Em artigo, o promotor de Justiça Marcus Amorim comenta as mudanças em dispositivos do Código de Processo Penal sancionadas pelo presidente da República. Saiba mais

Entrará em vigor, no dia 9 de agosto de 2008, a Lei n.º11.689/08, que alterou diversos dispositivos do Código de Processo Penal, todos eles referentes ao procedimento dos crimes de competência do Tribunal do Júri Popular. Como se sabe, a nova legislação é, de certo modo, uma resposta imediata do Parlamento a dois episódios que, muito recentemente, causaram indignação e estupefação na sociedade brasileira: o bárbaro assassinato da menina Isabella Nardoni e a absolvição do fazendeiro Vitalmiro Bastos de Moura, acusado de ser o mandante da execução da missionária Dorothy Stang.

A Lei n.º11.689/08 é fruto de um anteprojeto que tramitava no Congresso Nacional desde 2001, e este, por sua vez, reunia várias propostas inseridas em outros projetos legislativos sobre a matéria. Todavia, o esforço não parece destinado a satisfazer, no mesmo grau das expectativas criadas, os anseios da sociedade brasileira por uma tramitação processual mais célere e uma mais eficiente punição de agentes criminosos, tampouco enfrenta questões de fundo na organização do Júri Popular no País.

É que, apesar da extinção do protesto por novo Júri, um recurso judicial que reputávamos esdrúxulo, e da simplificação de certas fórmulas processuais, principalmente a apresentação do questionário de votação aos jurados, medidas implementadas em muito boa hora, a nova Lei deve sofrer grandes dificuldades de aplicação, pois esbarrará, como qualquer outra lei, nas graves deficiências estruturais do sistema judiciário brasileiro.

Por exemplo: com o objetivo de abreviar a duração da instrução processual, a nova Lei prevê uma audiência única para ouvir a vítima, as testemunhas, os peritos e interrogar o acusado. Mas, para isso, há alguns obstáculos: testemunhas que não são localizadas, réu fugitivo, necessidade de cartas precatórias, vítima faltosa. Tudo isso pode impedir que o Juiz aplique corretamente a lei, e nessas situações, veja-se obrigado a realizar mais de uma audiência, tal como na lei anterior. E o mais preocupante é lembrar que, na tramitação de qualquer processo judicial, o maior consumo de tempo se dá, não em audiências ou manifestações das partes, mas na realização de simples expedientes burocráticos: envio de cartas, cumprimento de mandados, certificação de atos processuais, juntada de documentos. Esses procedimentos são efetuados pelos funcionários da Justiça, cujo quadro, aqui no Ceará, é ainda bastante precário.
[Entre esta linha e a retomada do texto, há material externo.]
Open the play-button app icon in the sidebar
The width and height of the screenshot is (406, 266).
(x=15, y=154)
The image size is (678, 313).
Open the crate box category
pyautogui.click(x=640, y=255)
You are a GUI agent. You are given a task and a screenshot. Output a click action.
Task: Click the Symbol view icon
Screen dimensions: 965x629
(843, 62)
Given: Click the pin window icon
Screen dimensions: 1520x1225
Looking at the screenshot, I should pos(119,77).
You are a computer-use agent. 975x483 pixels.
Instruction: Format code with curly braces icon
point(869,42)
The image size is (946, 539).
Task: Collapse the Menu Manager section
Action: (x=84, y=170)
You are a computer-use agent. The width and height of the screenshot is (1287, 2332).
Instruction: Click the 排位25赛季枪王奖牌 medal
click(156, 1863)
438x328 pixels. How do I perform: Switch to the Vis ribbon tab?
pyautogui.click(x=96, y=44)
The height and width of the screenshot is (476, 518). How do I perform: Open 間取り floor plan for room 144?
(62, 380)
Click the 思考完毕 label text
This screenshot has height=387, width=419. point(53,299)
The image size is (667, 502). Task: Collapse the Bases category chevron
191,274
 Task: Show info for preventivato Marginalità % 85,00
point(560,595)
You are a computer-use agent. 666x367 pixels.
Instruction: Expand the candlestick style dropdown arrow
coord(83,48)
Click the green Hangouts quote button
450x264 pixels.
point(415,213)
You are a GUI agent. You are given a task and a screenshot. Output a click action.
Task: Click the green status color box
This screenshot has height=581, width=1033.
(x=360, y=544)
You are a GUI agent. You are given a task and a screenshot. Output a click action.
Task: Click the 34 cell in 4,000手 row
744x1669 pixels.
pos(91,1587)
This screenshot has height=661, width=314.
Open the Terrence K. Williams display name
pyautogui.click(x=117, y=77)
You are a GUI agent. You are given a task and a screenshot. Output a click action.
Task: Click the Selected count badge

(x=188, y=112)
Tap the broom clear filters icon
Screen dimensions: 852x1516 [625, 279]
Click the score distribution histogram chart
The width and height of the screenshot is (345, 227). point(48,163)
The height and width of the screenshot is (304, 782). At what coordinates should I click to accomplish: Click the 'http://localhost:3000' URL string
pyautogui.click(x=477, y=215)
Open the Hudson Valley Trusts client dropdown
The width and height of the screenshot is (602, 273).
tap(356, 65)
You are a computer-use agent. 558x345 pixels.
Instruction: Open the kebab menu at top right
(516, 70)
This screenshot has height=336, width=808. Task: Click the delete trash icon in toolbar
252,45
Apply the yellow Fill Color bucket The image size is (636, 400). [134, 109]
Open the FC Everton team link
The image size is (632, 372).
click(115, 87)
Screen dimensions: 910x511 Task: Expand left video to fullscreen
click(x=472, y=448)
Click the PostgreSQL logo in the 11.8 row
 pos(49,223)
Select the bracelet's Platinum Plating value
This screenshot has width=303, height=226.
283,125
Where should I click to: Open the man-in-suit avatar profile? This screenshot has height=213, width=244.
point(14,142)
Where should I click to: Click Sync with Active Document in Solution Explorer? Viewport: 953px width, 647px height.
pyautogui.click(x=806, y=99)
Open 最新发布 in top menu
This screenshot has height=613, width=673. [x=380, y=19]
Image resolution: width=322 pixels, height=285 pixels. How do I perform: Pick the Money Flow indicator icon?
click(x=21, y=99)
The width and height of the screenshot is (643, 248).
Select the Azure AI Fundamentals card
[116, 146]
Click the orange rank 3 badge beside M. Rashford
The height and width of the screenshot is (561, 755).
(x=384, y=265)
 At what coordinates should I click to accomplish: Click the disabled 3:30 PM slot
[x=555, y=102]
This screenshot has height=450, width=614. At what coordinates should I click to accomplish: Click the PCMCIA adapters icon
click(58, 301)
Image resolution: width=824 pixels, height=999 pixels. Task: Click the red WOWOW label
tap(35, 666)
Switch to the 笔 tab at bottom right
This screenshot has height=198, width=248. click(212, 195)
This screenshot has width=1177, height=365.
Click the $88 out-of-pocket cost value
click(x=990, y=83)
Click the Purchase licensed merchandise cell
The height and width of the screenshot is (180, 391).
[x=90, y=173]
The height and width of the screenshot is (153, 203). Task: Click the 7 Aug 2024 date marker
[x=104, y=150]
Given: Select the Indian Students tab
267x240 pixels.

Além disso, perdeu-se uma importante oportunidade de democratizar e aperfeiçoar ainda mais a instituição do Júri Popular. O modelo de recrutamento permanece, em sua essência, o mesmo de outrora, oportunizando somente a participação de servidores públicos, sem estimular o interesse de donas-de-casa, estudantes e profissionais liberais. Os jurados continuam a conhecer os autos do processo somente na sessão plenária, e assim, os recursos de oratória da acusação e da defesa preservam sua força, muitas vezes, capazes de distorcer a realidade da causa. A coleta de provas é muito dependente de uma investigação policial, a cargo de uma polícia judiciária muitas vezes mal aparelhada e despreparada.

Diante de tamanhos empecilhos, não é difícil perceber que a impunidade é um fantasma que ainda assombrará a sociedade civil, aí incluídos aqueles que desejam encontrar numa sessão plenária do Júri Popular o palco de uma justiça célere, eficiente e participativa.